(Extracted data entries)

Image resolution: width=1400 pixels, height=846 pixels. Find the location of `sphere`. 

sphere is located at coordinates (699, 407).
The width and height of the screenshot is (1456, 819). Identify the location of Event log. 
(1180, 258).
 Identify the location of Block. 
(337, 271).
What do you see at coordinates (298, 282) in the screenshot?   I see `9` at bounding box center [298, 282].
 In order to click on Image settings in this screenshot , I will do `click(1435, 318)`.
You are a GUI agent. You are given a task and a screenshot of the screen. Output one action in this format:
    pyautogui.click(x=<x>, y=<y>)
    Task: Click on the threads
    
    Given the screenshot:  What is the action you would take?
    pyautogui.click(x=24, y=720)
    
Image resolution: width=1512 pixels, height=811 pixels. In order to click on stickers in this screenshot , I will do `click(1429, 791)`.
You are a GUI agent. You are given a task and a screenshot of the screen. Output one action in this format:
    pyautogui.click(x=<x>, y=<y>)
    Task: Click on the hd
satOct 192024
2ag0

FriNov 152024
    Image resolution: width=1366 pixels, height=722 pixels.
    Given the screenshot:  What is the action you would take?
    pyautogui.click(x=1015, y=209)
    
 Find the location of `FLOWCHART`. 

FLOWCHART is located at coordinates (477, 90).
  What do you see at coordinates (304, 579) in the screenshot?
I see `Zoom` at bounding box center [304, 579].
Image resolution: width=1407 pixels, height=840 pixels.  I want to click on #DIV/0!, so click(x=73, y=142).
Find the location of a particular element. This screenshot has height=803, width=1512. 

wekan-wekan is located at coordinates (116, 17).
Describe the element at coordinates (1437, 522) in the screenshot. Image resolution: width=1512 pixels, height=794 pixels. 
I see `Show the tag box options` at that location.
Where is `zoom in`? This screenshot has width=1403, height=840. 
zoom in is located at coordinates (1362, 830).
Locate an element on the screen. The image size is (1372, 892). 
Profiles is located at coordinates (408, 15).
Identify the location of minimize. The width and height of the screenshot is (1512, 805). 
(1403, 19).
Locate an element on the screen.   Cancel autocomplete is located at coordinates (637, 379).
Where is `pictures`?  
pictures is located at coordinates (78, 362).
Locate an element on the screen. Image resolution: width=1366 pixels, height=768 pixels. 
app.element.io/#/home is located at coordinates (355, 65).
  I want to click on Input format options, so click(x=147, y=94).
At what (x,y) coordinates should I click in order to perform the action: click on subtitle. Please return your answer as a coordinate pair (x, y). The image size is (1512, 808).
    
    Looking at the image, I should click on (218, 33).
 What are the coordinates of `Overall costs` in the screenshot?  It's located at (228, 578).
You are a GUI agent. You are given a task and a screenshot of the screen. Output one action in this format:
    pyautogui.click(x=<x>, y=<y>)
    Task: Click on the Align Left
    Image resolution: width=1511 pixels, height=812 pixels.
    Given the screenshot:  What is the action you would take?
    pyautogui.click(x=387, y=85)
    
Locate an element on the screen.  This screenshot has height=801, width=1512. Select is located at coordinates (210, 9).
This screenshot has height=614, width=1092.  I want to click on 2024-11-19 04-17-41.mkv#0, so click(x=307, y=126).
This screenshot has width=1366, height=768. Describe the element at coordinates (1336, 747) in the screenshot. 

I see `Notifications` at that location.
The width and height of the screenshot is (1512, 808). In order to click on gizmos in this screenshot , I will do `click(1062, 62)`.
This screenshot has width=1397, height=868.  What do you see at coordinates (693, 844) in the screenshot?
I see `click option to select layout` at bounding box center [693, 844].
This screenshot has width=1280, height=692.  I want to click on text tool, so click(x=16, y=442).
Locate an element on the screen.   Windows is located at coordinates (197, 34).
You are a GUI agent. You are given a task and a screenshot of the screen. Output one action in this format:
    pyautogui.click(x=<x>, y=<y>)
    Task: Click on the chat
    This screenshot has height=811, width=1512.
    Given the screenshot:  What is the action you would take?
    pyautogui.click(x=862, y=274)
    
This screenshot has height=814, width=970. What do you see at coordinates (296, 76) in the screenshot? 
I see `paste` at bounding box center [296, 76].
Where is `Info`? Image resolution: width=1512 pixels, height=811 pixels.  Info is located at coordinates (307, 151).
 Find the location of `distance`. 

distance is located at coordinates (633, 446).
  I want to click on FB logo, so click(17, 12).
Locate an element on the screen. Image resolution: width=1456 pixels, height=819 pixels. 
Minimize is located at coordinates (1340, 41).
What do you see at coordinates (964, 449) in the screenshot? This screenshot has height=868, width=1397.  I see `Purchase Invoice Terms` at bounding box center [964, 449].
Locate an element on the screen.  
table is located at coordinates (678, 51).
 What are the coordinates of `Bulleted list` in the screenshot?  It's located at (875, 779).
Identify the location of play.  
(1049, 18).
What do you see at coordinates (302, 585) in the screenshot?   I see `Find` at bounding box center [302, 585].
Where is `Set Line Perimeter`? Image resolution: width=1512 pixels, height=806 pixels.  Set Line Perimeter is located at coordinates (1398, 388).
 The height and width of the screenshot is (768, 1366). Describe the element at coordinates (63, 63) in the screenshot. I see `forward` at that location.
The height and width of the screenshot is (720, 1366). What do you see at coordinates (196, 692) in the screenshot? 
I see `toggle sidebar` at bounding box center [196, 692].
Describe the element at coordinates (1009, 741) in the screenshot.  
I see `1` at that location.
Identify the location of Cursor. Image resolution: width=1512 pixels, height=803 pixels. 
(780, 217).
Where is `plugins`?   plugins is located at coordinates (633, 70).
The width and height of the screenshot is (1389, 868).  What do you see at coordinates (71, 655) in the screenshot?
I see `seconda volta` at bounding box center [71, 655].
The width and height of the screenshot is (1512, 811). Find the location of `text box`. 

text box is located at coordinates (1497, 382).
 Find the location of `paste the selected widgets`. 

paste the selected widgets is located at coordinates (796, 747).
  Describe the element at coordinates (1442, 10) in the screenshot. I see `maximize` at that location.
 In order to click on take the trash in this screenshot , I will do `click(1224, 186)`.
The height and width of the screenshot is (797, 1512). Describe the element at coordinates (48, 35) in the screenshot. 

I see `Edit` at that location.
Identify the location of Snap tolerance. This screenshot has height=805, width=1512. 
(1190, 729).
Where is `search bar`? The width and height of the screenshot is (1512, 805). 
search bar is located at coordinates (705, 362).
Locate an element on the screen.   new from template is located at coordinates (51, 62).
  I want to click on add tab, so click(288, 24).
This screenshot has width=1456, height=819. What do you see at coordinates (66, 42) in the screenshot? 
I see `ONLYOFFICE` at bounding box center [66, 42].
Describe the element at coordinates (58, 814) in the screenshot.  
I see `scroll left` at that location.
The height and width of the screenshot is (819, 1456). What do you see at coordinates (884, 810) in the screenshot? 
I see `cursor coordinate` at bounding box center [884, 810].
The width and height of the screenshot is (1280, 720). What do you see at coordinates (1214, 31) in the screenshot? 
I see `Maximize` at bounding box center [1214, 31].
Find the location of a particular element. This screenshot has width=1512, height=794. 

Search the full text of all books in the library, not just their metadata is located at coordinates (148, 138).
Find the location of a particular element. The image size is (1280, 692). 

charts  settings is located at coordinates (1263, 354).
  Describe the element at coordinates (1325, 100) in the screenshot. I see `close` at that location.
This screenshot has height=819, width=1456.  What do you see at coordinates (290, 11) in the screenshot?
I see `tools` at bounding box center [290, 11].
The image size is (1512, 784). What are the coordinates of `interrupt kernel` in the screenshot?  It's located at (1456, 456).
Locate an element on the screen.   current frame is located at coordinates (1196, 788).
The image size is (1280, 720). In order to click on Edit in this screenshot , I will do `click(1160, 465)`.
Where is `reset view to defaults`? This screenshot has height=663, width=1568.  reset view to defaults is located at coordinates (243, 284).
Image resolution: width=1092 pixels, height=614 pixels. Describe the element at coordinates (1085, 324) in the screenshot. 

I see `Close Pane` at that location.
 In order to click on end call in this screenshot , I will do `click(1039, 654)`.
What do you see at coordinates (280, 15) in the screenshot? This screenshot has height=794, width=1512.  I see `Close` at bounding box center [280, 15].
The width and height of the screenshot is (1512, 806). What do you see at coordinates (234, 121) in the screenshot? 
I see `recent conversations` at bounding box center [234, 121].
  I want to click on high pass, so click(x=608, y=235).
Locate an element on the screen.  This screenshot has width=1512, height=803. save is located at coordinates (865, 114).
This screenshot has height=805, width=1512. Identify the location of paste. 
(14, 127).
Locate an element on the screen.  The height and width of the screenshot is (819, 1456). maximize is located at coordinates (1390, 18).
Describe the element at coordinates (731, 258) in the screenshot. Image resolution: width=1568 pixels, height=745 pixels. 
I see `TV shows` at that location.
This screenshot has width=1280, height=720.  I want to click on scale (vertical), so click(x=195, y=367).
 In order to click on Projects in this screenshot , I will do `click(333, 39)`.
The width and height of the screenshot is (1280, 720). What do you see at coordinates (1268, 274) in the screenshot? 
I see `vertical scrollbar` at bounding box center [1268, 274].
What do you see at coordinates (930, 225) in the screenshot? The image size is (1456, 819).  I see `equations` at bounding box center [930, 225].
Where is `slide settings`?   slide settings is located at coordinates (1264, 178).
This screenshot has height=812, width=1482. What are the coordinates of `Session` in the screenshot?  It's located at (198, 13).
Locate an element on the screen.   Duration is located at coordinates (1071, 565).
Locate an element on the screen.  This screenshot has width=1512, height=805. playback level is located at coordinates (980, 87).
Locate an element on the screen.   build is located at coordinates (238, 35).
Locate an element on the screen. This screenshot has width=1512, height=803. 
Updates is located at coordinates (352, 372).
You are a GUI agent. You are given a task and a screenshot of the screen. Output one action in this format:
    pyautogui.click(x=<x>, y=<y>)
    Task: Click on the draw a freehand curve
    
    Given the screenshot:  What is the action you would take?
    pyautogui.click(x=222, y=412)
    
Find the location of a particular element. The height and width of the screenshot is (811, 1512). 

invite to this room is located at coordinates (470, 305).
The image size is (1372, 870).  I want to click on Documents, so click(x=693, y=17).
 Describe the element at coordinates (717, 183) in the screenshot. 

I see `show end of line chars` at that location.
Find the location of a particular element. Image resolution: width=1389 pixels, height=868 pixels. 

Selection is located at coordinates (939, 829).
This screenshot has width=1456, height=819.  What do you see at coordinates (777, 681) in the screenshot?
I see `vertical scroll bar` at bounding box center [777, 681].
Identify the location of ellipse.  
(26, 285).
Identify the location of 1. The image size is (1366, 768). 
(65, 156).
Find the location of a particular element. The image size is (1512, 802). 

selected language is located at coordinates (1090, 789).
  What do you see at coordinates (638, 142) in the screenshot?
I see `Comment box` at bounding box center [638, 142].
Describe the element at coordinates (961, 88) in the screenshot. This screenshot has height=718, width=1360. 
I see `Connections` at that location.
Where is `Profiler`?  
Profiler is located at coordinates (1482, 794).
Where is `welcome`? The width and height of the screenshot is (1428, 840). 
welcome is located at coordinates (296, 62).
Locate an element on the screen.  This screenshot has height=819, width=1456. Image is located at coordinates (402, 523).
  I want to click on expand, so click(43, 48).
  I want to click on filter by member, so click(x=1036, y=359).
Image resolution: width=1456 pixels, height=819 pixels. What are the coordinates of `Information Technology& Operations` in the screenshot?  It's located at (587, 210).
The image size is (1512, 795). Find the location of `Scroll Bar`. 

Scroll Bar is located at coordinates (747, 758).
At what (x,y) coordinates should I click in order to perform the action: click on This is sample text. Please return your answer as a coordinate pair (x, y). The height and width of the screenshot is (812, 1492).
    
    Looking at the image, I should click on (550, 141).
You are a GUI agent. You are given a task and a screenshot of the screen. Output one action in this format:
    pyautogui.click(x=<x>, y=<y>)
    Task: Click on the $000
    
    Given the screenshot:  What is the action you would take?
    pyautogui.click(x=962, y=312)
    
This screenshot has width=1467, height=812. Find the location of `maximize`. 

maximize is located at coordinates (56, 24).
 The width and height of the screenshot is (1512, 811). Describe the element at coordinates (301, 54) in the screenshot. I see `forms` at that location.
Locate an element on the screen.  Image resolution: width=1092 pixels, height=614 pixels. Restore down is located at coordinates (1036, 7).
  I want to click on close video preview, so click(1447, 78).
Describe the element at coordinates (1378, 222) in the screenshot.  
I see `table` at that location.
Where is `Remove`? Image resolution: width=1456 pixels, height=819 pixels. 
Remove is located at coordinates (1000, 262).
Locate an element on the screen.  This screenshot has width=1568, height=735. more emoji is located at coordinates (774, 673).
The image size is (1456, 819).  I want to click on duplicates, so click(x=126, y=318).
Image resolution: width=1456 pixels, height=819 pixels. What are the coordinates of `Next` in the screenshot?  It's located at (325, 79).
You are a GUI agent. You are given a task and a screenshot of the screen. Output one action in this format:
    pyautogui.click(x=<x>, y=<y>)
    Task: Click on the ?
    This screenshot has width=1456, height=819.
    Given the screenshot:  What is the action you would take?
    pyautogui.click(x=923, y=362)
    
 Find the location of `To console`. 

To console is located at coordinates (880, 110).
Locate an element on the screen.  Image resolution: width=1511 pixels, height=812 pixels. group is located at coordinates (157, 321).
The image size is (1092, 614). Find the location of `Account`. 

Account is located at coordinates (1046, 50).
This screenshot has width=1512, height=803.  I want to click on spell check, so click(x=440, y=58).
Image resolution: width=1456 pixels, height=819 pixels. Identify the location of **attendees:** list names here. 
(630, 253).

_TASK TO COMPLETE_. Arrange the rows starting at the line containing "Identify the location of 1." and ending at the line containing "Scroll Bar is" as a JSON list of strings, one string per line, leaving out blank lines.

_CORRECT OUTPUT_.
[
  "Identify the location of 1. The image size is (1366, 768). ",
  "(65, 156).",
  "Find the location of a particular element. The image size is (1512, 802). ",
  "selected language is located at coordinates (1090, 789).",
  "  What do you see at coordinates (638, 142) in the screenshot?",
  "I see `Comment box` at bounding box center [638, 142].",
  "Describe the element at coordinates (961, 88) in the screenshot. This screenshot has height=718, width=1360. ",
  "I see `Connections` at that location.",
  "Where is `Profiler`?  ",
  "Profiler is located at coordinates (1482, 794).",
  "Where is `welcome`? The width and height of the screenshot is (1428, 840). ",
  "welcome is located at coordinates (296, 62).",
  "Locate an element on the screen.  This screenshot has height=819, width=1456. Image is located at coordinates (402, 523).",
  "  I want to click on expand, so click(43, 48).",
  "  I want to click on filter by member, so click(x=1036, y=359).",
  "Image resolution: width=1456 pixels, height=819 pixels. What are the coordinates of `Information Technology& Operations` in the screenshot?  It's located at (587, 210).",
  "The image size is (1512, 795). Find the location of `Scroll Bar`. ",
  "Scroll Bar is located at coordinates (747, 758)."
]